Start of MATERIAL PROVIDED

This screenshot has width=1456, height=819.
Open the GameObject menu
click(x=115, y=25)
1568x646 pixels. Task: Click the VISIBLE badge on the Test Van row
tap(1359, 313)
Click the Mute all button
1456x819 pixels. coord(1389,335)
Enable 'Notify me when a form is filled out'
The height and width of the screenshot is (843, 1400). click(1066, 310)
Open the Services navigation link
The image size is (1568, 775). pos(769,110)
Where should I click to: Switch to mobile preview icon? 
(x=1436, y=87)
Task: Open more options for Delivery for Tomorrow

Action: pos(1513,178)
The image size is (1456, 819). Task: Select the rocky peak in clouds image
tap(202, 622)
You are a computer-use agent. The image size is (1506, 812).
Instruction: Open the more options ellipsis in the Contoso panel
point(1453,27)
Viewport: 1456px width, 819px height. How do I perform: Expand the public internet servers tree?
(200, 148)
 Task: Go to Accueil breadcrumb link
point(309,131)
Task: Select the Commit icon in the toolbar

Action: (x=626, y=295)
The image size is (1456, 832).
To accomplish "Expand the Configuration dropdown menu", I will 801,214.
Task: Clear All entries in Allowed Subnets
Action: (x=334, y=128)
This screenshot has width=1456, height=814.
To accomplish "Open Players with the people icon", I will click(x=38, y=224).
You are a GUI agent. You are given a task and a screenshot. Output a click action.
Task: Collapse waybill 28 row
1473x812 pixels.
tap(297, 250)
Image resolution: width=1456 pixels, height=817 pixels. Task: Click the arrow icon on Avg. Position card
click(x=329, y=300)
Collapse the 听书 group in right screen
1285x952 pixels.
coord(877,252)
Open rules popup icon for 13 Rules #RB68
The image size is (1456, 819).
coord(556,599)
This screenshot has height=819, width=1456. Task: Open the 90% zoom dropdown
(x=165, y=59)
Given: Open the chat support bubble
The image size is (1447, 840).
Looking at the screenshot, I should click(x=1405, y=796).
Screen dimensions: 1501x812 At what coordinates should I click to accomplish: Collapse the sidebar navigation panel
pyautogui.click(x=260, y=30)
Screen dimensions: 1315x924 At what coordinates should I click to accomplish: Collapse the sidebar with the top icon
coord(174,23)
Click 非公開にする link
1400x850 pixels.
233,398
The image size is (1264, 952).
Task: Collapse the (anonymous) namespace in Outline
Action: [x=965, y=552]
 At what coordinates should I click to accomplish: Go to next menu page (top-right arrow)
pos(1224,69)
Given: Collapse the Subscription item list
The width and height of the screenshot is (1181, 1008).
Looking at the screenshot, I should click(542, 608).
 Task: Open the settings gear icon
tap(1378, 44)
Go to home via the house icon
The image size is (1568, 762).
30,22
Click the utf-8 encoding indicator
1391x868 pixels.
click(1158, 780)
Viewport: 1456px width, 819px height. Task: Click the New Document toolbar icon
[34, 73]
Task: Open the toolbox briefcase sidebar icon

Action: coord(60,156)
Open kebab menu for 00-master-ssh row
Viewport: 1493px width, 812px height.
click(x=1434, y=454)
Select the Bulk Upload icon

End of MATERIAL PROVIDED

DESCRIPTION OF THE TASK: Write out all records exactly, keeping every detail.

RESPONSE FOR THIS EXERCISE:
This screenshot has width=1456, height=819.
Open the GameObject menu
click(x=115, y=25)
1568x646 pixels. Task: Click the VISIBLE badge on the Test Van row
tap(1359, 313)
Click the Mute all button
1456x819 pixels. coord(1389,335)
Enable 'Notify me when a form is filled out'
The height and width of the screenshot is (843, 1400). click(1066, 310)
Open the Services navigation link
The image size is (1568, 775). pos(769,110)
Where should I click to: Switch to mobile preview icon? 
(x=1436, y=87)
Task: Open more options for Delivery for Tomorrow

Action: pos(1513,178)
The image size is (1456, 819). Task: Select the rocky peak in clouds image
tap(202, 622)
You are a computer-use agent. The image size is (1506, 812).
Instruction: Open the more options ellipsis in the Contoso panel
point(1453,27)
Viewport: 1456px width, 819px height. How do I perform: Expand the public internet servers tree?
(200, 148)
 Task: Go to Accueil breadcrumb link
point(309,131)
Task: Select the Commit icon in the toolbar

Action: (x=626, y=295)
The image size is (1456, 832).
To accomplish "Expand the Configuration dropdown menu", I will 801,214.
Task: Clear All entries in Allowed Subnets
Action: (x=334, y=128)
This screenshot has width=1456, height=814.
To accomplish "Open Players with the people icon", I will click(x=38, y=224).
You are a GUI agent. You are given a task and a screenshot. Output a click action.
Task: Collapse waybill 28 row
1473x812 pixels.
tap(297, 250)
Image resolution: width=1456 pixels, height=817 pixels. Task: Click the arrow icon on Avg. Position card
click(x=329, y=300)
Collapse the 听书 group in right screen
1285x952 pixels.
coord(877,252)
Open rules popup icon for 13 Rules #RB68
The image size is (1456, 819).
coord(556,599)
This screenshot has height=819, width=1456. Task: Open the 90% zoom dropdown
(x=165, y=59)
Given: Open the chat support bubble
The image size is (1447, 840).
Looking at the screenshot, I should click(x=1405, y=796).
Screen dimensions: 1501x812 At what coordinates should I click to accomplish: Collapse the sidebar navigation panel
pyautogui.click(x=260, y=30)
Screen dimensions: 1315x924 At what coordinates should I click to accomplish: Collapse the sidebar with the top icon
coord(174,23)
Click 非公開にする link
1400x850 pixels.
233,398
The image size is (1264, 952).
Task: Collapse the (anonymous) namespace in Outline
Action: [x=965, y=552]
 At what coordinates should I click to accomplish: Go to next menu page (top-right arrow)
pos(1224,69)
Given: Collapse the Subscription item list
The width and height of the screenshot is (1181, 1008).
Looking at the screenshot, I should click(542, 608).
 Task: Open the settings gear icon
tap(1378, 44)
Go to home via the house icon
The image size is (1568, 762).
30,22
Click the utf-8 encoding indicator
1391x868 pixels.
click(1158, 780)
Viewport: 1456px width, 819px height. Task: Click the New Document toolbar icon
[34, 73]
Task: Open the toolbox briefcase sidebar icon

Action: coord(60,156)
Open kebab menu for 00-master-ssh row
Viewport: 1493px width, 812px height.
click(x=1434, y=454)
Select the Bulk Upload icon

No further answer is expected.